Politic?

This is a blog dedicated to a personal interpretation of political news of the day. I attempt to be as knowledgeable as possible before commenting and committing my thoughts to a day's communication.

Tuesday, February 04, 2014

This Is Syria

"[Al-Qaeda] does not have an organizational relationship with it [Islamic State of Iraq and Al-Sham -- ISIS] and is not the group responsible for their actions.
"We distance ourselves from the sedition taking place among the mujahedeen factions [in Syria] and of the forbidden blood shed."
Al-Qaeda general command: Ayman Al-Zawahiri

A man mourns over the body of a relative after what activists said were barrel bombs dropped by government forces in Aleppo
A man mourns over the body of a relative after what activists said were barrel bombs dropped by government forces at al-Sakhourt -- Reuters

Imagine, such scruples exist within the world's acknowledged foremost terrorist group. They evidently have their standards of behaviour, and obviously ISIS has behaved in an extraordinarily un-al-Qaeda manner. Which leads one to cast back in memory to the time when Osama bin Laden made it clear that his al-Qaeda did not condone the brutal atrocities committed in Iraq when mujahedeen flooed over the border from Syria, to comprise the special Iraqi branch of al-Qaeda, disowning them at that time.
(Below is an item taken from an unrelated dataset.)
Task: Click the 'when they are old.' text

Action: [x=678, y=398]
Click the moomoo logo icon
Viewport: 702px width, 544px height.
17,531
Lo and behold, the Iraqi-branched latest-generation al-Qaeda affiliate wreaking havoc in Iraq to the present day infiltrated back over the porous Syrian border in a counter-action that was the despair of American troops wresting Iraq from the hands of the Baathist tyrant Saddam Hussein. Just as they threaten Iraq's ability to hold on to all its provinces, they now threaten Bashar al-Assad's regime's hold on some of its troubled Sunni-majority provinces as well.

But it is their modus operandi that so disturbs Ayman Al-Zawahiri to the point of disavowing connection or responsibility for the ravages and atrocities committed by ISIS. Infighting among Islamic groups is forbidden, for "this sedition" is counter-productive to the battle for victory over the Shiite-led Alawite Baathist regime. There is irony and purpose and this backlash in the fact that Shia Iran is bankrolling ISIS.

There is a high contingent of foreign fighters within ISIS, attracted to their vicious ideology, seizing towns and villages already successfully battled for, and in the possession of rebels in northern Syria where they mean to impose fanatical Islamic law. The fighters cut off hands as punishment for theft, impose headscarves on women, lash smokers, and are on the cusp of condemning adulterers to the deadly punishment of public stoning.

They kidnap other rebels, assassinate commanders of rival militias, considering themselves rulers of an "Islamic state". Therein lies the formula for the backlash. Mr. Zawahiri has given his seal of approval to Jabhat al-Nusra, which, in comparison to ISIS appears almost reasonable, moderate, with fewer attractions for foreign jihadists. It appeals to Syrians as representing a local rebel group with its less dictatorial imposition of Islamic law.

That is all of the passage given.